Ausgangstext:

____________________

Marty wollte es weiter versuchen, doch ich zog sie von den Türstehern weg, die schon ziemlich sauer dreinschauten – aber bestimmt nicht so sauer wie ich. 95!!!
Weil ich nach dieser Show genug vom Währinger Gürtel hatte machten wir uns auf zum Schwedenplatz, überlegten es uns dann aber in der U-Bahn anders, als Marty meinte: „Lass uns ins ‚Flex‘ gehen – dass soll der angesagteste Club von ganz Wien sein…“ Natürlich hatten wir beide keine Ahnung wo das „Flex“ liegt, also googelte Marty nach der Adresse und wir versuchten unser Glück. Als wir bei der richtigen U-Bahn-Station ausstiegen latschten wir gleich mal in die falsche Richtung und liefen einmal im Kreis herum bis wir dahinter kamen, dass wir eigentlich in die andere Richtung gehört hätten. Also noch ein Versuch – diesmal in die andere Richtung… Aber nichts, nada, niente! Kein „Flex“ weit und breit…
Und während wir da so verloren in der Gegend rumstehen und es wieder zu regnen beginnt, quatscht uns plötzlich ein Typ der scheinbar aus dem Nirgendwo aufgetaucht ist an. An seiner Aussprache merke ich sofort, dass Deutsch nicht seine Muttersprache ist und er sichtlich nach Wörtern ringt.

____________________

Aufgabe:
Erkläre mit Hilfe des Ausgangstextes, warum Marty nach der Adresse des „Flex“ googelte.

Gegebenes Material:
____________________

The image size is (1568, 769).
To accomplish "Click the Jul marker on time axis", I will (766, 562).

____________________

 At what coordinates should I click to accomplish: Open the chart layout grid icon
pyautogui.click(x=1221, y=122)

____________________

Lösung:
Marty googelte die Adresse, weil beide keine Ahnung hatten, wo das „Flex“ liegt.